Try it: Note how many lines in these entries contain "computer", and reply with that number alone.

[Saved entries]
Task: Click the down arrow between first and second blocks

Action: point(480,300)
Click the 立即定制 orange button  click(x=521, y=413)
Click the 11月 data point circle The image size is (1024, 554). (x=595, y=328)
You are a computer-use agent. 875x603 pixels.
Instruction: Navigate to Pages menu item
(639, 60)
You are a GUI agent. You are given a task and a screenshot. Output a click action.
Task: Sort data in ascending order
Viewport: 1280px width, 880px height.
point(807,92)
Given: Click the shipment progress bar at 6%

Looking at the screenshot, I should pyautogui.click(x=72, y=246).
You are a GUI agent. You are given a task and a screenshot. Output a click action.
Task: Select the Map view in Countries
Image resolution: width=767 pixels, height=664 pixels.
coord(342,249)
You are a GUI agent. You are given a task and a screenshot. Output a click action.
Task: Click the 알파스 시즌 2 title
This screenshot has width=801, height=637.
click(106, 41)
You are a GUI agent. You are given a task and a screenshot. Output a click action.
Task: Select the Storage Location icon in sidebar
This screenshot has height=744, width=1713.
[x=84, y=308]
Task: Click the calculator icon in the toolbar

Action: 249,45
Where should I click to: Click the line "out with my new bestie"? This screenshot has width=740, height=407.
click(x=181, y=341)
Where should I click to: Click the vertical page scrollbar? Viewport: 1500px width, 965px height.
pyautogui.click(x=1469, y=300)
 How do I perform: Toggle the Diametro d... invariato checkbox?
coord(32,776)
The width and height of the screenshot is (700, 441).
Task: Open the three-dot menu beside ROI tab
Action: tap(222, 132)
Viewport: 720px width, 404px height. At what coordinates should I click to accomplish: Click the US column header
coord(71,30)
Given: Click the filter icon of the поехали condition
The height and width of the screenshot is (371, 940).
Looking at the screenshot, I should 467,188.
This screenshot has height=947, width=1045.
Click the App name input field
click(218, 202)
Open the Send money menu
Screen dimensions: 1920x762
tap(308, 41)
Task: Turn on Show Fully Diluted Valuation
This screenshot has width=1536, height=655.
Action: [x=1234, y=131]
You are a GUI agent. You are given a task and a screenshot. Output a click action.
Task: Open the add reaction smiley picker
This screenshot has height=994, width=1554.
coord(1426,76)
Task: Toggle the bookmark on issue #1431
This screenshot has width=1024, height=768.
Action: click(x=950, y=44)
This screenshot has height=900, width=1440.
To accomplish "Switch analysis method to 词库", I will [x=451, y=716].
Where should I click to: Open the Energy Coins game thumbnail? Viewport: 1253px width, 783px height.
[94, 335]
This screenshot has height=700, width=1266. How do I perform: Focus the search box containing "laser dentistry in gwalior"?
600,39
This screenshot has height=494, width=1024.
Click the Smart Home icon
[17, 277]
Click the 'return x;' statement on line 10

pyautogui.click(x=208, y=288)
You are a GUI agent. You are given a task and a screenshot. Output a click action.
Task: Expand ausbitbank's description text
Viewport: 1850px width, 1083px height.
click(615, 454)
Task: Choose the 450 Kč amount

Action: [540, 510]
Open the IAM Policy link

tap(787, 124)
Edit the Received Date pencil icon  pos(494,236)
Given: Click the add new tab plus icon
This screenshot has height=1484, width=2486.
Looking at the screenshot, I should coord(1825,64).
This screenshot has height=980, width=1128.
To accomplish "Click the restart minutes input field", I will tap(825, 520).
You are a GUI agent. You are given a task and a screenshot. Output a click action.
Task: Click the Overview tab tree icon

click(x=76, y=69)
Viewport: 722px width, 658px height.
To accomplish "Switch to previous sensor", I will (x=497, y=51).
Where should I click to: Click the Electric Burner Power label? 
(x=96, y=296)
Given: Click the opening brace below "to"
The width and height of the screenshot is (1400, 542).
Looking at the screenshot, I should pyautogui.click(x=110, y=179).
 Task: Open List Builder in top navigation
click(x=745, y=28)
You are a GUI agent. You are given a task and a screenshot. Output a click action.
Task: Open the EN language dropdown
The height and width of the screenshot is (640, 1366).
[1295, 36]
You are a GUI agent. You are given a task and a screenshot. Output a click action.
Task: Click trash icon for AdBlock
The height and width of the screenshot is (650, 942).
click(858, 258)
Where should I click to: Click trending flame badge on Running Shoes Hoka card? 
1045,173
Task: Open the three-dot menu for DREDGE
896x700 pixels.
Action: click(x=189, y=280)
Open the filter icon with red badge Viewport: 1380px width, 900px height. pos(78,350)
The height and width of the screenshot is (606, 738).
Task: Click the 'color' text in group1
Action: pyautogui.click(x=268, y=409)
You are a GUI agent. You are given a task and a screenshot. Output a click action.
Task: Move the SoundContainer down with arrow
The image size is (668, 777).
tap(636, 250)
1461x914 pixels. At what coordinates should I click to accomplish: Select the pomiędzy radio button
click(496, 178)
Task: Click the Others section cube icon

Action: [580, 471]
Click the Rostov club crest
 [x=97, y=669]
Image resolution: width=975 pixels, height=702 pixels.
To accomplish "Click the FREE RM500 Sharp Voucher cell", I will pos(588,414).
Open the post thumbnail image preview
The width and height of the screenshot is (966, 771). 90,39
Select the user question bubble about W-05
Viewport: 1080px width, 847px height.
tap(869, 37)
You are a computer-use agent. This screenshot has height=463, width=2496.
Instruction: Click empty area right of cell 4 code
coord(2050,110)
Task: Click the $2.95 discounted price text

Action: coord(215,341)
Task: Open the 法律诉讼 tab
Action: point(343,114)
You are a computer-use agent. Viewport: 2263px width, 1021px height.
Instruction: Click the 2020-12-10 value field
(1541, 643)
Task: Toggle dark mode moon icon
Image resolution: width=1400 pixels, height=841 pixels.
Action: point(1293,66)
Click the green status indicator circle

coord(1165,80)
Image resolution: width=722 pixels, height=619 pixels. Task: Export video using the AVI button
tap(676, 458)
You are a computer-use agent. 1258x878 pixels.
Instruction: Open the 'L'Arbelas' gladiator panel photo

Reply to the task: 4